Directive 1: List the points given under "Key Highlights" in the pouch article below.
Directive 2: From the rows below, reproduce the stretch from the line containing "Select the name" through the line containing "Choose the text", character for character.

Machine, welding modifications lead to greener stand-up pouch for Effytec
Key Highlights
- Stand-up pouches use less material than rigid containers but face recycling challenges due to multi-layer films and spouts of different materials.
- Collaborative development has resulted in a retrofittable machine setup capable of producing mono-material, recyclable pouches with integrated spouts.
- Innovative welding technology, including dual ultrasonic welders, enables precise sealing of temperature-sensitive, recyclable films without damage.
- Advances in extrusion and film composition reduce barrier material content, making recycling more feasible and environmentally friendly.
- Widespread adoption of these greener pouches could reduce landfill waste and meet increasing consumer demand for sustainable packaging solutions.
Problem: Stand-up pouches use less material than rigid containers, but their spouts and material composition make recycling difficult.
Solution: Retrofits to a form-fill-seal machine and modifications to a welding process allow manufacturing of a greener alternative.
By Karen Hanna
There’s a lot more to recycling than simply throwing every plastic package in the bin and hoping for the best.
To make spouted pouches for the circular economy, a group of equipment and packaging makers came together to move beyond wish-cycling, and developed both a new packaging and the machinery cell — complete with welding automation — to produce it.
In an interview involving some of the partners, Effytec USA President Roger Stainton described the vision: “We’ve got to build a spouted pouch machine that can run recyclable film, and we’ve got to take it to the market.”
Stand-up pouches use less material than rigid containers, and while neither packaging format is consistently recycled, pouches take up less landfill space.

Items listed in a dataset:
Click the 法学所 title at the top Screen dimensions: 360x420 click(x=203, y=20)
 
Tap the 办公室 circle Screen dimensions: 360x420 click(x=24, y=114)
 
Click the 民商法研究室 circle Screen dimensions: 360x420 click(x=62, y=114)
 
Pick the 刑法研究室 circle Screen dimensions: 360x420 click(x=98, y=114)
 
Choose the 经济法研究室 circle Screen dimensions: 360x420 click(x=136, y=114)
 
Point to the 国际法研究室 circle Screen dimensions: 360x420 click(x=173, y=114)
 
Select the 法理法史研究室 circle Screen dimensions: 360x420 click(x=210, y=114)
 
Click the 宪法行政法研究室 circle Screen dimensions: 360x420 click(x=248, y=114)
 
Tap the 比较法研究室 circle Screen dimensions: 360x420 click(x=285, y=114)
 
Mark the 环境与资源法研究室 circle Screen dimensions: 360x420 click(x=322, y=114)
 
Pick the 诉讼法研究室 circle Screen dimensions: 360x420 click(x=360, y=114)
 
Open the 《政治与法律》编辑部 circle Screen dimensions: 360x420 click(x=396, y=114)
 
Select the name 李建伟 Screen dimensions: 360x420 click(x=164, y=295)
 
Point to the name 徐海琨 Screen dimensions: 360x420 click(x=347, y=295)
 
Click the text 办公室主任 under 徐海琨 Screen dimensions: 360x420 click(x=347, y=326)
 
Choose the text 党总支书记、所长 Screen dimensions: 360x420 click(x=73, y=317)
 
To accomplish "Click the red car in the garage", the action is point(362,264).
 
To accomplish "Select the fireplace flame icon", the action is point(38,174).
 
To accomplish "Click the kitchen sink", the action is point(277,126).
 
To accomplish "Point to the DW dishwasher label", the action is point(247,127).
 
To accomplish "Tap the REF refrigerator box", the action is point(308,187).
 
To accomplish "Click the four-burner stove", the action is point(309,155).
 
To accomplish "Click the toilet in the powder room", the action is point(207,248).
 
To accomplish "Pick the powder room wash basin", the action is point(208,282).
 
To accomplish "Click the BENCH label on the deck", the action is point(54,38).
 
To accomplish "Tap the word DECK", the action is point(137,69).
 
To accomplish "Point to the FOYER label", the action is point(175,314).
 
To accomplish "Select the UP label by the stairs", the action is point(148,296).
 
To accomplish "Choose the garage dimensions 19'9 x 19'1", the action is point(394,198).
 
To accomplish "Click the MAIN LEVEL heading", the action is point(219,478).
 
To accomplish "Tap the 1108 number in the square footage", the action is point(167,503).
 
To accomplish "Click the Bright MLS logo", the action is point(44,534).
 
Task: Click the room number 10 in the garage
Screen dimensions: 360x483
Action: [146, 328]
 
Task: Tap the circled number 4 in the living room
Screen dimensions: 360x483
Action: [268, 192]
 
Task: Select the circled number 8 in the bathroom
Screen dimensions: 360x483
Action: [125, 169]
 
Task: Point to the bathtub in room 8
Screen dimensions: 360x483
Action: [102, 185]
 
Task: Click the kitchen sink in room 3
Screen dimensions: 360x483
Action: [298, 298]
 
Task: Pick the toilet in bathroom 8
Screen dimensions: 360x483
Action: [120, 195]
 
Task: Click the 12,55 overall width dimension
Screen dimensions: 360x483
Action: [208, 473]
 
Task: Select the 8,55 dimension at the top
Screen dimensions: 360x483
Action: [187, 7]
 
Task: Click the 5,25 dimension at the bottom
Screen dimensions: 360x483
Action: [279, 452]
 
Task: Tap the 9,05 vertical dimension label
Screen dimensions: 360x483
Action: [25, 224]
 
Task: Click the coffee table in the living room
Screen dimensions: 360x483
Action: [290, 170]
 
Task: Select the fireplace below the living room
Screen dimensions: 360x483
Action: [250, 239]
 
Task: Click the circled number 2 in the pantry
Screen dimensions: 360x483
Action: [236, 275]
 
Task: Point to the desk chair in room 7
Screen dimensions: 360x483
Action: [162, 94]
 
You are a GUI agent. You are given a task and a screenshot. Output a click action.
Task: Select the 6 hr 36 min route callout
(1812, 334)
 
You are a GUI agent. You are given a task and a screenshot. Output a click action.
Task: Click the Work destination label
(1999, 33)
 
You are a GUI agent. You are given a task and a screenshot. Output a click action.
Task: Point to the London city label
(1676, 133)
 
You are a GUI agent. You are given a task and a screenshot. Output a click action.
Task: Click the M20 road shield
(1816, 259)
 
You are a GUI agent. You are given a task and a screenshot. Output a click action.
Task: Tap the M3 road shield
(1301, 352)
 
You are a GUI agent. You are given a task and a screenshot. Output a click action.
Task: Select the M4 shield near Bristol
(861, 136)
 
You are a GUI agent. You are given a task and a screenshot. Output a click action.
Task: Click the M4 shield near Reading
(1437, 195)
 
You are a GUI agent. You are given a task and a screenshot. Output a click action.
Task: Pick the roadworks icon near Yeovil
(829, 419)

Complete response 1:
- Stand-up pouches use less material than rigid containers but face recycling challenges due to multi-layer films and spouts of different materials.
- Collaborative development has resulted in a retrofittable machine setup capable of producing mono-material, recyclable pouches with integrated spouts.
- Innovative welding technology, including dual ultrasonic welders, enables precise sealing of temperature-sensitive, recyclable films without damage.
- Advances in extrusion and film composition reduce barrier material content, making recycling more feasible and environmentally friendly.
- Widespread adoption of these greener pouches could reduce landfill waste and meet increasing consumer demand for sustainable packaging solutions.

Complete response 2:
Select the name 李建伟 Screen dimensions: 360x420 click(x=164, y=295)
 
Point to the name 徐海琨 Screen dimensions: 360x420 click(x=347, y=295)
 
Click the text 办公室主任 under 徐海琨 Screen dimensions: 360x420 click(x=347, y=326)
 
Choose the text 党总支书记、所长 Screen dimensions: 360x420 click(x=73, y=317)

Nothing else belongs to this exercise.